First, general managers and other business executives should be aware that the vast majority of lawyers — including general counsel — willingly accept the bad bargain described above: the client gets its vitally needed specialist, but has to pay for less experienced attorneys as well.

It will be C-Suite decision-makers who need to bring business logic to bear here, because lawyers in-house and in large firms are unlikely to do so on their own.

Second, there are two ways to get the client company the specialist it needs without paying unnecessary fees for associates it does not need:

1. Robust negotiation with Big Law firms to minimize or eliminate questionable work by associates — while paying the needed specialist the high fees he or she is genuinely worth; or

2. Seek out a boutique law firm organized around a narrow legal discipline, or a “distributed law firm” which employs no associates, both of which features the work of experienced specialists — both of whose business models do not depend on “associate leverage”.

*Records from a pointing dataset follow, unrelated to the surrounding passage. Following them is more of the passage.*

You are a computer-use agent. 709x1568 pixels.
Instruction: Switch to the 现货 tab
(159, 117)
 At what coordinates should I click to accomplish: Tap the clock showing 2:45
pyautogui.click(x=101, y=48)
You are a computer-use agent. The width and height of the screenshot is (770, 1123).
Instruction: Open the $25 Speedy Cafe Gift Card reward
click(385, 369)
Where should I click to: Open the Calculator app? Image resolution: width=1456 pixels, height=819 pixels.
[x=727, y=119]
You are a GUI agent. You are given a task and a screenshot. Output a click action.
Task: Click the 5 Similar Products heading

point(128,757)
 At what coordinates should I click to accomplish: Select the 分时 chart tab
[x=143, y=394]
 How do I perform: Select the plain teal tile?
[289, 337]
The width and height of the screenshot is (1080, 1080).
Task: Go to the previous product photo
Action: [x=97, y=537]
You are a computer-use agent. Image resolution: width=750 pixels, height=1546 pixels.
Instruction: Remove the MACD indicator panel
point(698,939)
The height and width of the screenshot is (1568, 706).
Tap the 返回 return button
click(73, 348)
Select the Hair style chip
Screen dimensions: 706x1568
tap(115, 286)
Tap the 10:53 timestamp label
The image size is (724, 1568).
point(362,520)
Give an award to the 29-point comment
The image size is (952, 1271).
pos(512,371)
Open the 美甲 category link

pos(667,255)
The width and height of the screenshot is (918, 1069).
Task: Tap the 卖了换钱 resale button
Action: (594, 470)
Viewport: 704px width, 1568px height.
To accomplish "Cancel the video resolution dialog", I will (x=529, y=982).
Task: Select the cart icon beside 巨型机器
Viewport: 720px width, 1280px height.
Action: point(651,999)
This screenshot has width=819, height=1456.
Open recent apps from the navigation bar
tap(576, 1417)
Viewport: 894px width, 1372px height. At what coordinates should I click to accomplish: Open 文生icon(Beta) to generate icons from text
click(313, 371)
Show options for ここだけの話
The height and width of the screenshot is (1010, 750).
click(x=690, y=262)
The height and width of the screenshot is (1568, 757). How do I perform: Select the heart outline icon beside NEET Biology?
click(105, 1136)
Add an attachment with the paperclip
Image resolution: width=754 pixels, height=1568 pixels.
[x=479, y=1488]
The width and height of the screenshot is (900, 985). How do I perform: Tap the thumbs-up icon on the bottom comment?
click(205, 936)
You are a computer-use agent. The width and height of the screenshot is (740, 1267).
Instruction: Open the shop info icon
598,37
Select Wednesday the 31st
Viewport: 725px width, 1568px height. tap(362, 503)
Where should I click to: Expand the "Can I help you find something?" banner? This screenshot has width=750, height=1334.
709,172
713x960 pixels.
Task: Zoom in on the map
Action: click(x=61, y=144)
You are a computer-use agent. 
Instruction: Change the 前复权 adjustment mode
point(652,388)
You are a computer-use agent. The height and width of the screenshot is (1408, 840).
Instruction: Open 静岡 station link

FisherBroyles is a distributed law firm, which last year grew to the ranks of the AmLaw 200 two decades after its founding. While it has paralegals and support technologies, it has no associate lawyers — only partners:

“One of the core building blocks of our firm is to not train young associates and bill the client for training them, like traditional firms . . . That’s one of the things we know that our clients didn’t want, so we don’t do that … “[We are] just going to be more efficient … because you’re not going to have the pyramid structure where you have a first-year or second-year [associate], and then a seventh- or eighth-year [associate] reviewing that [the lawyer’s work product], and then a partner that’s been practicing 25 years looking at it. You’re just going to have the partner who’s been practicing 25 years looking at it.”